Personal information
- Date of birth: 28 July 1970 (age 54)
- Original team(s): Glenorchy (TFL)
- Debut: Round 3, 1988, Melbourne vs. Geelong, at the MCG
- Height: 180 cm (5 ft 11 in)
- Weight: 82 kg (181 lb)

Playing career^{1}
- Years: Club / Games (Goals)
- 1988–1995: Melbourne / 121 (146)
- 1996–1998: West Coast / 043 0(20)
- Total:  / 164 (166)

Coaching career^{3}
- Years: Club / Games (W–L–D)
- 2015: Indigenous All-Stars / (0–1–0)
- ^{1} Playing statistics correct to the end of 1998.^{3} Coaching statistics correct as of 2015.

Career highlights
- Harold Ball Memorial Trophy: 1988;

= Andy Lovell =

Australian rules footballer and coach

Anthony Lovell (born 28 July 1970) is a former Australian rules footballer who played for Melbourne and West Coast in the Victorian and Australian Football Leagues (VFL/AFL). Lovell currently serves as an assistant coach with the Gold Coast Football Club.

As a teenager Lovell had been a wood chopper which earned him the nickname 'Chopper' and his father Greg was a world champion at the sport. Lovell attended Melbourne High School for one year (1988) and was a member of the School's 1st XVIII alongside Matthew Knights, Stephen Tingay, Stephen Ryan and John Ahern, footballers who also later played in the VFL and AFL.

Lovell was recruited to Melbourne from Tasmanian club Glenorchy and in his debut season played in their losing Grand Final to Hawthorn Football Club.

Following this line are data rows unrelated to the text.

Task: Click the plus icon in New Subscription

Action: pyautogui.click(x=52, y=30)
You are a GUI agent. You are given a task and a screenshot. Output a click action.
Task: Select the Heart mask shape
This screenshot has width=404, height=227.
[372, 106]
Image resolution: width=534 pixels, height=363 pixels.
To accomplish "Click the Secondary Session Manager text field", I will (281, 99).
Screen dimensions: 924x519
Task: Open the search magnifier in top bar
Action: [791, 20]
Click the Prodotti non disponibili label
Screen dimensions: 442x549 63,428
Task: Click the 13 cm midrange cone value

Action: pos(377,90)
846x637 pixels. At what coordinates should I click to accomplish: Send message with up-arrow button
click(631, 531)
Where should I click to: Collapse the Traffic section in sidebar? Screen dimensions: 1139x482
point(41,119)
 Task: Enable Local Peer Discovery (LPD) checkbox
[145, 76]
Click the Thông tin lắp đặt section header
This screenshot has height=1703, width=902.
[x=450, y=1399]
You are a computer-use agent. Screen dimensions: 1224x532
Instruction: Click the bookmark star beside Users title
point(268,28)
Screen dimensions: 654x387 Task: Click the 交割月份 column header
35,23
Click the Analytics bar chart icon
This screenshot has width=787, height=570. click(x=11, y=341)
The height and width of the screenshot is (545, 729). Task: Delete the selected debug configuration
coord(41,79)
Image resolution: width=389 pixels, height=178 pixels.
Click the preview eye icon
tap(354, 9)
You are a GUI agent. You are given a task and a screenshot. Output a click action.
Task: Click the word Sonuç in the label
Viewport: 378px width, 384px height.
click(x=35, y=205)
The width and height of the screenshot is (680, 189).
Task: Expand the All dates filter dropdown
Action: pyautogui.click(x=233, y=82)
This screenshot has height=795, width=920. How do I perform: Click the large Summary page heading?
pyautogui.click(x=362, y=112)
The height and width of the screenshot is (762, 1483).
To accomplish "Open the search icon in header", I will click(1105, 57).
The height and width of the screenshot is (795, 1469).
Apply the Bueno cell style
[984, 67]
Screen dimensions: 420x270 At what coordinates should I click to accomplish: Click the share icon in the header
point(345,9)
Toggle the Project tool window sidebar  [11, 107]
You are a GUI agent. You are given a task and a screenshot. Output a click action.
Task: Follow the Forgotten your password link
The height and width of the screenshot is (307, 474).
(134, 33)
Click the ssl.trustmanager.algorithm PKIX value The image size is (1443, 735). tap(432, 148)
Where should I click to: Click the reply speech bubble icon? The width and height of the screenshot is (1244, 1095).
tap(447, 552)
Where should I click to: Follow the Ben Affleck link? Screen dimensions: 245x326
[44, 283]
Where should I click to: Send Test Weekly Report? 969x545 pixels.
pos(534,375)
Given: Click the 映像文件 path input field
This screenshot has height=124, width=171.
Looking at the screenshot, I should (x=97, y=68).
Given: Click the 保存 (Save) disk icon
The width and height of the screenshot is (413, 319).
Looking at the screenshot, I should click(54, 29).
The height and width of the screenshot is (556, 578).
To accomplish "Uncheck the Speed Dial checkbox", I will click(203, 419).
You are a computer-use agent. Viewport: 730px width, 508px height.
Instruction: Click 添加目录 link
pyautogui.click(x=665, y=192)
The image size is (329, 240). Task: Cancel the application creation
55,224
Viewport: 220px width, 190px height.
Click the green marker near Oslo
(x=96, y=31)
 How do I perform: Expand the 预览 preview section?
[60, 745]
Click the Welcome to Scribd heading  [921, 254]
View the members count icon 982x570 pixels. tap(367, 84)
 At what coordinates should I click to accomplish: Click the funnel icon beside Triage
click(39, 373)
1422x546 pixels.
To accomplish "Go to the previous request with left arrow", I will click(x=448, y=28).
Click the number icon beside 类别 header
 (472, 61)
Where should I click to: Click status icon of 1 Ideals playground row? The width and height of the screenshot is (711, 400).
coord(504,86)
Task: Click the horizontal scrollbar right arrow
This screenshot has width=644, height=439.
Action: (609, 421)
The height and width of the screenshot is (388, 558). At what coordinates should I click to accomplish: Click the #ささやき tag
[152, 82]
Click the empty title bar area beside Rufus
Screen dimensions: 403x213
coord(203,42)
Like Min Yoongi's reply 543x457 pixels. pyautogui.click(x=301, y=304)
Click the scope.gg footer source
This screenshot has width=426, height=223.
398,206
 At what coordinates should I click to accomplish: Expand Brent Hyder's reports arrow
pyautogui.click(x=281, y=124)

A ruck-rover, Lovell was handy near goals and in a game at the Melbourne Cricket Ground (MCG) against Richmond in 1993 he kicked a career best eight goals as his side won by a record 121 points. The previous year he ran second in Melbourne's Best and fairest.

Lovell was traded to West Coast for the 1996 AFL season and spent three years in their midfield before retiring. He later became coach of the Sandringham Zebras and is currently an assistant coach at the Gold Coast Suns.